SELECTED EXCERPT ->
________________________________________

The blood goes down the sink drain, into the sewer system.

I am not a mortician, but I work for a medical examiner/coroner. During an autopsy, most blood is drained from the decedent. This is not on purpose, but a result of gravity. Later a mortician may or may not embalm, depending on the wishes of the family.

Autopsies are done on a table that has a drain at one end; this drain is placed over a sink—a regular sink, with a garbage disposal in it. The blood and bodily fluids just drain down the table, into the sink, and down the drain. This goes into the sewer, like every other sink and toilet, and (usually) goes to a water treatment plant.

You may be thinking that this is biohazardous waste and needs to be treated differently. [If] we can’t put oil, or chemicals (like formalin) down the drains due to regulations, why is blood not treated similarly? I would assume because it is effectively handled by the water treatment plants. If it wasn’t, I am sure the regulations would be changed.

Now any items that are soiled with blood—those cannot be thrown away in the regular trash. Most clothing worn by the decedent is either retained for evidence or released with the decedent to the funeral home—even if they were bloody.

But any gauze, medical tubing, papers, etc. that have blood or bodily fluids on them must be thrown away into a biohazardous trash. These are lined with bright red trash liners, and these are placed in a specially marked box and taped closed. These boxes are stacked up in the garage until they are picked up by a specialty garbage company. I am not sure, but I am pretty sure they are incinerated.

Additionally anything sharp or pointy—like needles, scalpels, etc.—must go into a rigid “sharps” container. When they are 2/3 full we just toss these into one of the biotrash containers.

The biotrash is treated differently, as, if it went to a landfill, then the blood (and therefore the bloodborne pathogens like Hepatitis and HIV) could be exposed to people or animals. Rain could wash it into untreated water systems.

________________________________________

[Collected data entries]

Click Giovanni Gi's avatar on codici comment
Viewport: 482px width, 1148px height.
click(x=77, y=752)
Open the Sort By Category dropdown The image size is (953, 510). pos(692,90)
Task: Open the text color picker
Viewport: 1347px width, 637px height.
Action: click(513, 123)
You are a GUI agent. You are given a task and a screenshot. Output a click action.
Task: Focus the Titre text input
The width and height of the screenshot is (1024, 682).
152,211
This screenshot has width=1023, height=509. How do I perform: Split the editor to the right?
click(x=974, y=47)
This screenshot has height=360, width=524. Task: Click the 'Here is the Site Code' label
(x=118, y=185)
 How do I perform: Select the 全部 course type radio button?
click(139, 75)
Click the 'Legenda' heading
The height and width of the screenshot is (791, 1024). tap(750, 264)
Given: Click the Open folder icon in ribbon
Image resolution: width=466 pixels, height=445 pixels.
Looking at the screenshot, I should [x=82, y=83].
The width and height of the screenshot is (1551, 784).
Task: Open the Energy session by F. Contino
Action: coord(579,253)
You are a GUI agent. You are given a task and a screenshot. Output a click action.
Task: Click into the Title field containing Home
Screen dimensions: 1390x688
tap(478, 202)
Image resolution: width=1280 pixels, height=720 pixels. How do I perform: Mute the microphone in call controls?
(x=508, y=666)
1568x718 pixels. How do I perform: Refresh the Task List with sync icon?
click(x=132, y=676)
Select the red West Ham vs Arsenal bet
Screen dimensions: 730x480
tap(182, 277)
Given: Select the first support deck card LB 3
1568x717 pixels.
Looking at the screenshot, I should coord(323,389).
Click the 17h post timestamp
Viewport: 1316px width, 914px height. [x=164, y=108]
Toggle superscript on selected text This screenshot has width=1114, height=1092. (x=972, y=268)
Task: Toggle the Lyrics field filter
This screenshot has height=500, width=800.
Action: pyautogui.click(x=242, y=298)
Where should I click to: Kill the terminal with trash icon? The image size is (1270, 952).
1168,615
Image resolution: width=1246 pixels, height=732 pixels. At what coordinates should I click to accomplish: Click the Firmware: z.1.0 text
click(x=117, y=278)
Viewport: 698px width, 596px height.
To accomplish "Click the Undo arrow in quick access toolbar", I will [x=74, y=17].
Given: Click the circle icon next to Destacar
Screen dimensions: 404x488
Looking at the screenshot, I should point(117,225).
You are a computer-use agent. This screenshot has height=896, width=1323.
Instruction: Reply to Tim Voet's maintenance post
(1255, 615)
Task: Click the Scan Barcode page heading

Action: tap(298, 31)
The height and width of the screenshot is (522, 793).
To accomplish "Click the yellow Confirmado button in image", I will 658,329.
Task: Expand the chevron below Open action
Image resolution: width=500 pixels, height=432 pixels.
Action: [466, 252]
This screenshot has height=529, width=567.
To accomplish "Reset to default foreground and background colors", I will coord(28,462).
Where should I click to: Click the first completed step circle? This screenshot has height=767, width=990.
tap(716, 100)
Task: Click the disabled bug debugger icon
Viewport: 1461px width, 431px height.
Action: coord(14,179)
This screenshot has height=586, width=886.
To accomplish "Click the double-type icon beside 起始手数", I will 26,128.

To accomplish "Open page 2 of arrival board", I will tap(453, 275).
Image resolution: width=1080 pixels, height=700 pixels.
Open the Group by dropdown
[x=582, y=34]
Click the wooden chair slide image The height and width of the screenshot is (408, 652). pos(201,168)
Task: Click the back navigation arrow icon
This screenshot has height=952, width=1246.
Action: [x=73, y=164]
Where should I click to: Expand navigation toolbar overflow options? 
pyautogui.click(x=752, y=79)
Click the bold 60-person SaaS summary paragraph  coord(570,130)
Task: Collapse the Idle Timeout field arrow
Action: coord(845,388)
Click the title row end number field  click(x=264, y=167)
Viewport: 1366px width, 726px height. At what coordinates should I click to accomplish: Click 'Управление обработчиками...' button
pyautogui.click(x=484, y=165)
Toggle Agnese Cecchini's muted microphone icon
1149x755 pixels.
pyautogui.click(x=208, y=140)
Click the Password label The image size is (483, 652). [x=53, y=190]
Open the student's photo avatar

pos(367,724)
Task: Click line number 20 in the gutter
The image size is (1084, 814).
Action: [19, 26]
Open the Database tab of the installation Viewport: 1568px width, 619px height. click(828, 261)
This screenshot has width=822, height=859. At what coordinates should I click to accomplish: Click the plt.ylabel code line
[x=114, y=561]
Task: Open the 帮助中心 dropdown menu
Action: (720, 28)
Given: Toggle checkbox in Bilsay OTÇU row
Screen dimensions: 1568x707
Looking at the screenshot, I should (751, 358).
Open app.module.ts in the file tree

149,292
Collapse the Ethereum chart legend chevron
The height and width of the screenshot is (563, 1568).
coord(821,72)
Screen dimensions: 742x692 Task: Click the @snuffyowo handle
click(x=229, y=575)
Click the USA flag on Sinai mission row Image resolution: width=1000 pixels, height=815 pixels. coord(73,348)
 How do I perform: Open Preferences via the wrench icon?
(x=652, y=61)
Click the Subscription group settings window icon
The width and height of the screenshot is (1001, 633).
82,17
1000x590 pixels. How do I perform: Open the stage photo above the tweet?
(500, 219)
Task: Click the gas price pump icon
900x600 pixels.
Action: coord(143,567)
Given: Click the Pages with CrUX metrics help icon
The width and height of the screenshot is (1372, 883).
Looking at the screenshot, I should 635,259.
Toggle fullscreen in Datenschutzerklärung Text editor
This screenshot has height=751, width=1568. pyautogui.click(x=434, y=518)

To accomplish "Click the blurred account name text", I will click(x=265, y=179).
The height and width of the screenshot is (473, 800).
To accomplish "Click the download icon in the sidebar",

________________________________________

EXERCISE DESCRIPTION -> Please render this sentence from the text on disposing of blood after autopsies into Spanish: "These boxes are stacked up in the garage until they are picked up by a specialty garbage company."

ANSWER TO THIS PROBLEM -> Estas cajas se apilan en el garaje hasta que las recoge una empresa especializada en recolección de basura.